PROVIDED DATA below:
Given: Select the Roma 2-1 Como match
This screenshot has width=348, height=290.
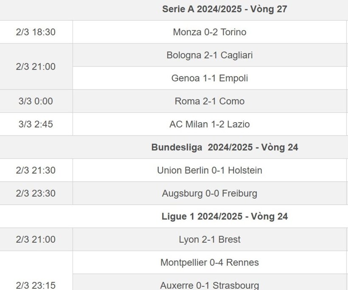Looking at the screenshot, I should click(210, 101).
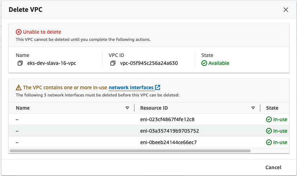297x176 pixels.
Task: Copy the VPC name eks-dev-slava-16-vpc
Action: pyautogui.click(x=20, y=63)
End of PROVIDED DATA.
Reproduce the material above exactly but drop all images.

Given: Select the Roma 2-1 Como match
This screenshot has width=348, height=290.
Looking at the screenshot, I should click(210, 101).
297x176 pixels.
Task: Copy the VPC name eks-dev-slava-16-vpc
Action: pyautogui.click(x=20, y=63)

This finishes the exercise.